Still, Geely has one advantage many robotaxi hopefuls lack: an existing mobility business. CaoCao Mobility gives the company a built-in deployment channel, and Geely says it has already been running robotaxi pilot operations in cities including Hangzhou and Suzhou. If the EVA Cab makes it into real service, it will likely grow first in controlled Chinese urban environments where the company can pair vehicle development with fleet operations.

Why This Matters Outside China

The EVA Cab is not about a near-term U.S. showroom arrival. Chinese EVs remain effectively boxed out of the American market by tariffs and regulatory friction, and autonomous ride-hailing faces its own local approval maze.

But the debut still matters because it shows where China’s EV leaders are pushing next. The first phase of the competition was battery cost, range, and manufacturing scale. The next phase is software-defined mobility: advanced driver assistance, in-car AI, fleet services, ultra-fast charging, and purpose-built vehicle formats that do not map neatly onto traditional retail car sales.

At the same show, Geely also showcased 900-volt electric architecture, 12C ultra-fast charging technology, solid-state battery work, intelligent cockpits, and bipedal AI robots. Some of that is classic auto-show theater. Some of it will take years to matter. But bundled together, it points to a company trying to make the car one node in a much larger mobility ecosystem.

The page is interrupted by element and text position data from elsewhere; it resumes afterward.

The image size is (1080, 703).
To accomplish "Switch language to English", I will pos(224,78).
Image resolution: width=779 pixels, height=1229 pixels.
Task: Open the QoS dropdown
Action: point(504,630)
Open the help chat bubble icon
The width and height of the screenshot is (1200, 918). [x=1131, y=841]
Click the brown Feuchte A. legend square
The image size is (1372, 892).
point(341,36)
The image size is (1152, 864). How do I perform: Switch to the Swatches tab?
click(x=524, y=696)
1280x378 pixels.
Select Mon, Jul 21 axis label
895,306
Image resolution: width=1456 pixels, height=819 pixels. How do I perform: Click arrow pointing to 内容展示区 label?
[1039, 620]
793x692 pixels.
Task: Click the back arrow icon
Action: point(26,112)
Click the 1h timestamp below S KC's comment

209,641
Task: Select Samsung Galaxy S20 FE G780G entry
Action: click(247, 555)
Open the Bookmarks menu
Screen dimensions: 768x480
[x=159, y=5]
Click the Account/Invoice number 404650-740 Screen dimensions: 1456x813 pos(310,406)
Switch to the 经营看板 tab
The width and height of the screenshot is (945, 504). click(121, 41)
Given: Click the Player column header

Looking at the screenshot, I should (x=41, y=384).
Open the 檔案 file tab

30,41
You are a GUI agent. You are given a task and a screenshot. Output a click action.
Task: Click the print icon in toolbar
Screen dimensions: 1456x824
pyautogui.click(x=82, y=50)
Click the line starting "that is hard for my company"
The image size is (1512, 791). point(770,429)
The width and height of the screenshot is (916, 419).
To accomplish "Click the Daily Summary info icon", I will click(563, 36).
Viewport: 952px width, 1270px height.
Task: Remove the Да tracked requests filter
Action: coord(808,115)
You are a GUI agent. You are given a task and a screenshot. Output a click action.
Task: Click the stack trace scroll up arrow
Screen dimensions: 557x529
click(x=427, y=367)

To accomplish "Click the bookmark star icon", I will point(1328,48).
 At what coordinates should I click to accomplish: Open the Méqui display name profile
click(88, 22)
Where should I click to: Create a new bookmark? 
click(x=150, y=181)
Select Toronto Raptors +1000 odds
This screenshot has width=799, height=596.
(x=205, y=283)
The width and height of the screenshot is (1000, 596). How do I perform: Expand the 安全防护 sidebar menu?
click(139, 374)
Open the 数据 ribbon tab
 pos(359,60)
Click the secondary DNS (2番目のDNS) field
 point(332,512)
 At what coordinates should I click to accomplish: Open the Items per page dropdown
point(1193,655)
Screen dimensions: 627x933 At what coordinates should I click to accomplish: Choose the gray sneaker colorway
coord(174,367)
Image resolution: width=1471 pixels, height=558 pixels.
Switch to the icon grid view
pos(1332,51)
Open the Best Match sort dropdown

For Western automakers, that is the uncomfortable lesson. Competing with China’s EV industry is no longer just about matching a battery pack or cutting the price of a compact crossover. It is about matching the pace at which companies like Geely can connect vehicles, software, charging, fleet operations, and AI into products that move from concept stage to pilot deployment quickly.

The EVA Cab may or may not become a major robotaxi platform. But as a signal of ambition, it is loud.